Constituinte no Brasil, Tripartite na USP

A vitória parcial do golpe de estado no Brasil mostrou que não podemos permitir que o regime político vá na direção em que está indo. A burguesia se utilizou do monopólio das comunicações, da polícia federal, do poder judiciário, de um Congresso vendido para impor um governo que quer realizar duros ataques a todo povo brasileiro, como a entrega do pré-sal, o fim da CLT, a terceirização, as privatizações etc. .

Temos que manter o foco e combater, não apenas Temer, mas todos os golpistas. O movimento democrático, operário e popular tem que impor uma dura derrota aos golpistas, derrota que tem culminar numa assembleia nacional constituinte controlada e organizada pelo povo, para alterar a estrutura do regime a partir da organização independente do povo, e não das instituições que aí estão.

Aqui na USP, temos uma situação similar. Os mesmos golpistas que agora governam o país, governam a USP. O movimento estudantil tem se enfrentando com a reitoria todos os anos. Chegou a hora da discutirmos como faremos para garantir uma universidade que seja pública, gratuita, livre, sem repressão.
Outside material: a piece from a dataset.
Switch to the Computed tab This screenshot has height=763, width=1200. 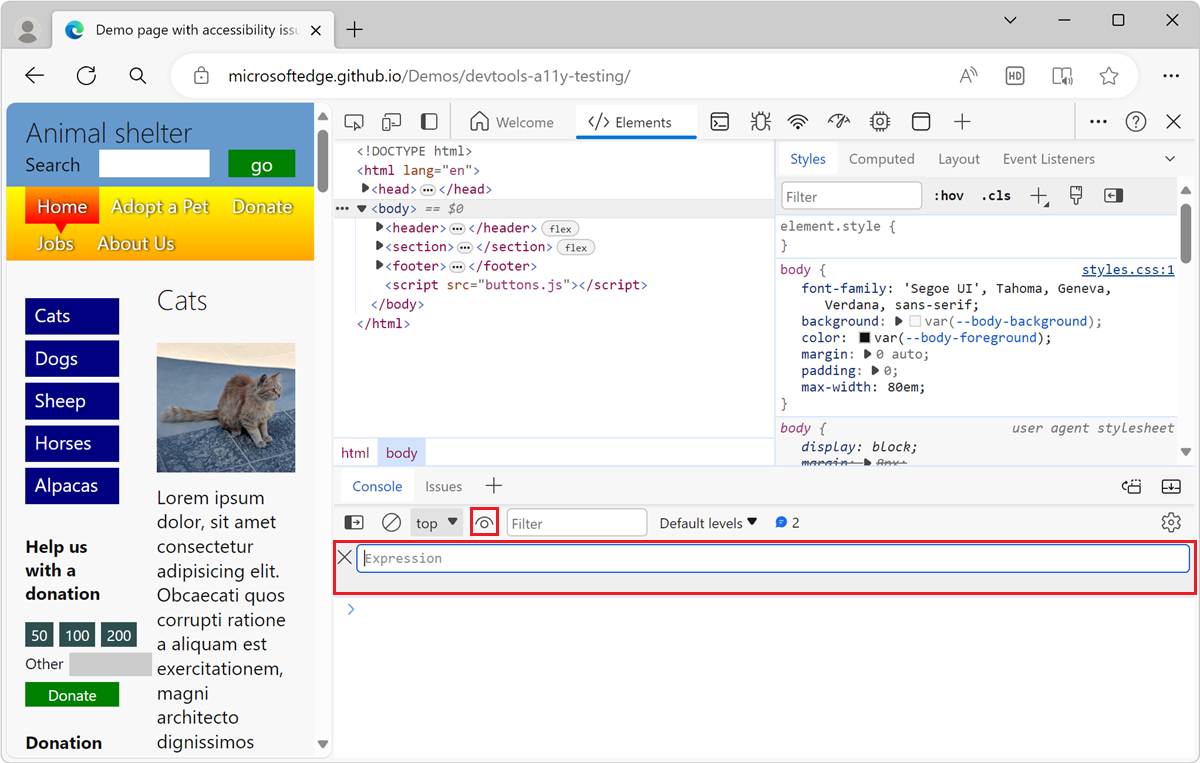pos(881,159)
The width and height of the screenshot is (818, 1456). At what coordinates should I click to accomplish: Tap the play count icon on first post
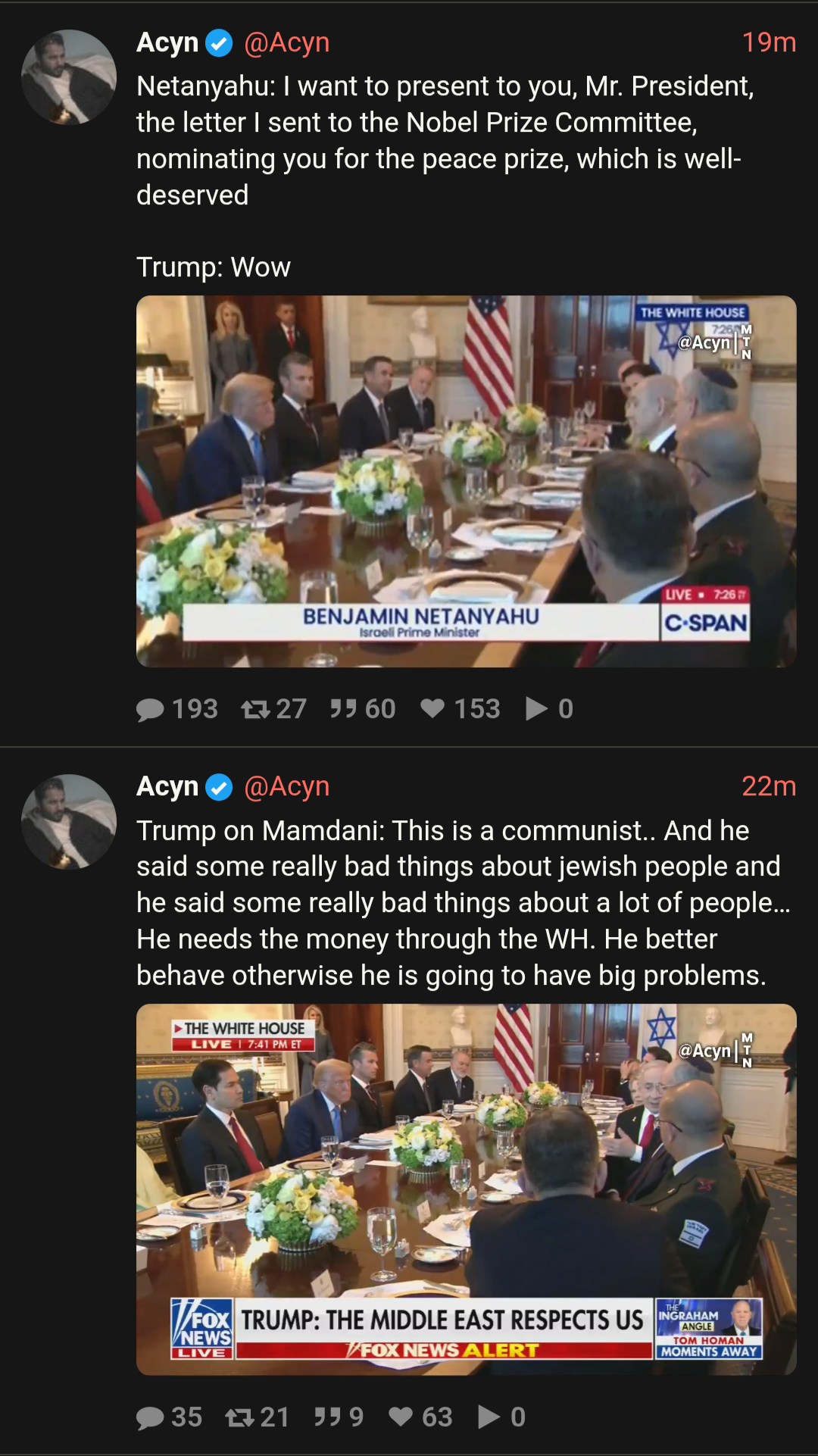pos(536,708)
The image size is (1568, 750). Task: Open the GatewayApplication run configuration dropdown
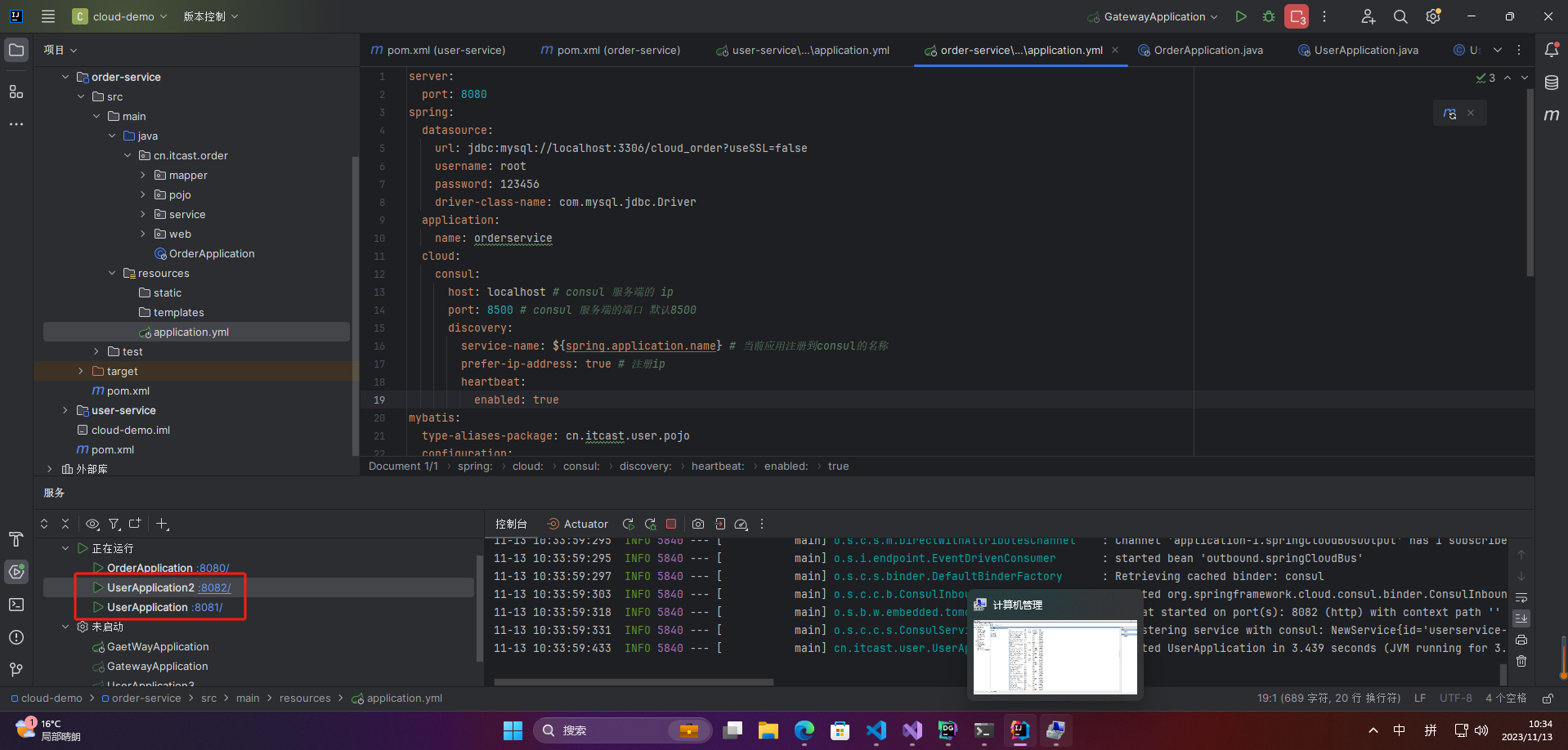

A única solução é, como no caso nacional, modificar radicalmente o regime existente na Universidade. É preciso lutar pelo fim da reitoria, para que a universidade seja autônoma, independente dos governos burgueses, governada pela comunidade universitária, sem governos unipessoais. É preciso lutar por um governo tripartite dos três setores: estudantes, professores e funcionários, que seja eleito de maneira verdadeiramente democrática, isto é, proporcional, com um voto por cabeça e que portanto encontra sua expressão clara no governo da universidade pela maioria de estudantes que a compõe.